This was written by Caroline Rutledge Armijo of Greensboro, North Carolina. Caroline was featured in The Story We Want, The Climate Listening Series:
While Moms Clean Air Force members were protesting Scott Pruitt’s tenure, representatives from Appalachian Voices traveled to Arlington, VA to speak for three North Carolina mothers, who are opposed to the EPA’s Proposed Rollback of the Federal Coal Ash Rule. The 2015 rule was already the weakest regulatory option, which was written to benefit utilities, states and recyclers. Now those minimum standards are at risk of being abolished. And time is running out as comments are being collected through April 30th.
As a mother, I am particularly concerned about the elimination of the health protections of children. I was sick as a child living in Stokes County, I had constant respiratory problems until I moved away to college. So I empathize with all of the families who face the host of illnesses associated with poor air and water quality. I am also concerned about the rising trend of obscure cancers impacting children in groups around many coal ash communities in North Carolina – brain and blood cancers around Belews Creek, thyroid cancer around Marshall, and ocular cancer in Huntersville. The amount cancer in our coal ash communities is not normal.
Now it seems President Trump is giving the fossil fuel companies and polluters exactly what they want by weakening or eliminating the safeguards in the federal coal ash rule. Those important safeguards are supported by sound science and common sense, but industry and Trump are putting put polluter profits ahead of our children’s health. Under the proposed rollback, upon industry’s request, many of provisions of the 2015 rule would be weakened.
Earthjustice ranks the following changes to the Federal Coal Ash Rule of greatest concern:
- Allows Weaker Groundwater Protection Standards and Removes Children’s Health Protections
- Makes Toxic Cleanups of Groundwater Contamination Discretionary
- Eliminates the Requirement that Leaking Unlined Ponds Install Liners or Close
- Removes the Requirement For Polluters To Respond Immediately To Coal Ash Spills
- Eliminates the Requirement to Close Coal Ash Ponds that Fail Safety Standards
- Allows Coal Ash Dumps to Continue to Operate in Dangerous Locations
- Allows Political Appointees to Decide if a Cleanup Is Adequate or Even Required
- Shortens the Post-Closure Care Period and Lets Polluters Off the Hook
- Removes the Requirement to Post Compliance Data, Leaving Citizens in the Dark
When Margaret Talbot came to visit Belews Creek, NC last fall as part of her research for her recent story “Scott Pruitt’s Dirty Politics” that published in the April 2nd issue of The New Yorker. She took an extensive look into Scott Pruitt and provided an overview on how federal rollbacks will directly impact citizens, including those living in Stokes County, NC. The story highlights a faded memory of my own childhood, during which I had severe asthma: “Kids wrote their names in the ash that blanketed their parents’ cars and corroded the paint.” Now I know, I was drawing smiley faces and phrases like “Wash Me” on cars in a blend of toxic heavy metals. This was everyday life for citizens before the scrubbers were added to the coal smokestacks in the early 2000s.

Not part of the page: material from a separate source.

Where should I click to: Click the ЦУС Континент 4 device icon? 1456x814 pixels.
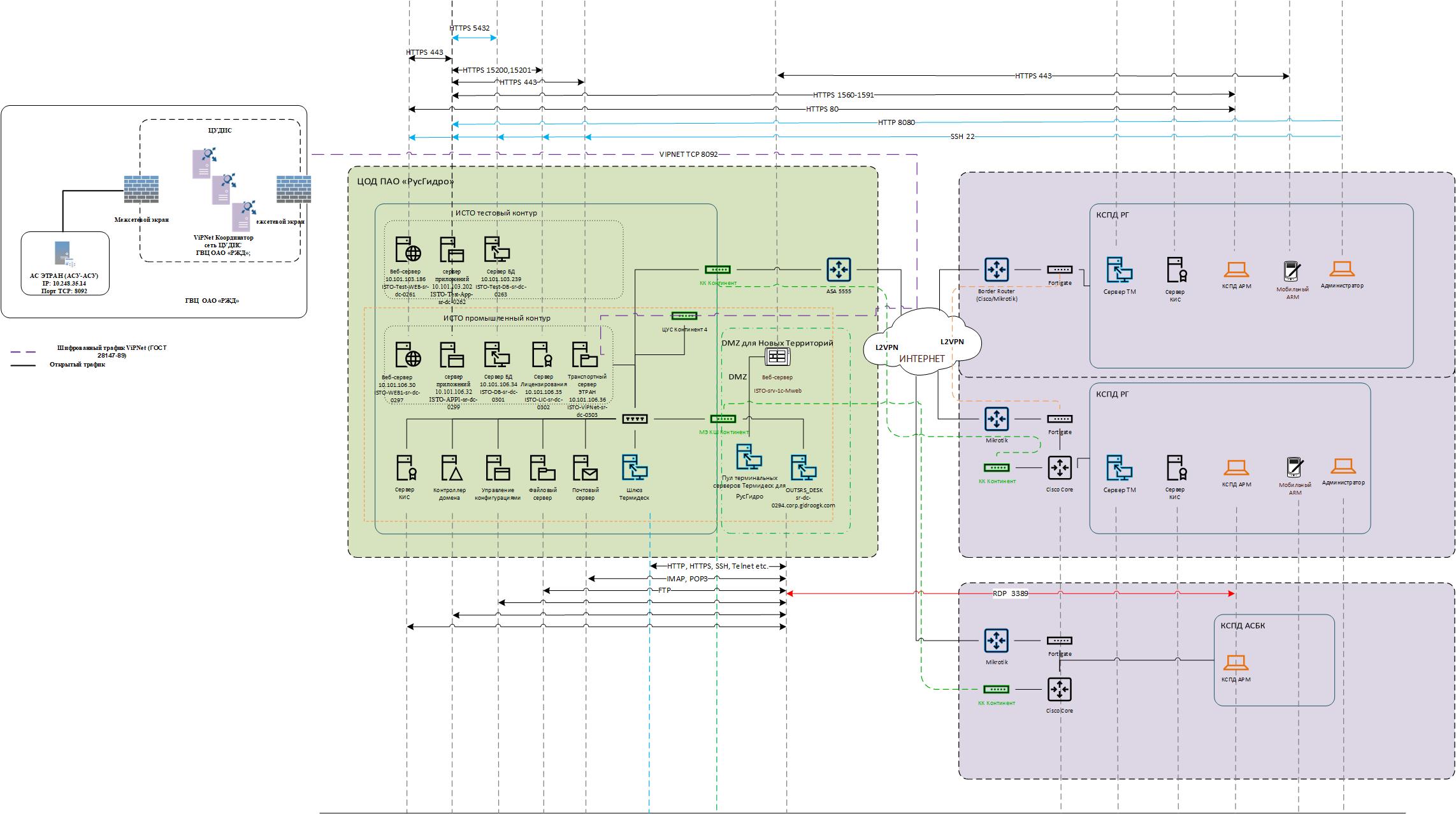[x=684, y=316]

Our community members know that industry self-reports the data requirements defined by regulations. But the data is helpful and critical to our health. We hope that through the data collected, we can figure out how to clean up our communities, so that they may once again thrive. It is important that the regulations remain in place for the sake of our citizens, who are bearing the hidden cost of providing electricity to many.
Why must we wait for a worsening health crisis? For the sake of our families, we need all coal ash impoundments moved away from our rivers and bodies of water to lined landfills, or reused as a raw material, and stop the importation of additional coal ash from foreign countries now.
Caroline Rutledge Armijo is a resident of Greensboro, North Carolina. She advocates for her home community, which surrounds the Belews Creek Steam Station, along with the additional fourteen communities impacted by coal ash in North Carolina. She is the director of The Lilies Project, a National Creative Placemaking Fund grant, which uses art to address coal ash issues. She was featured in The Story We Want, The Climate Listening Series by Dayna Reggero, sponsored by Moms Clean Air Force.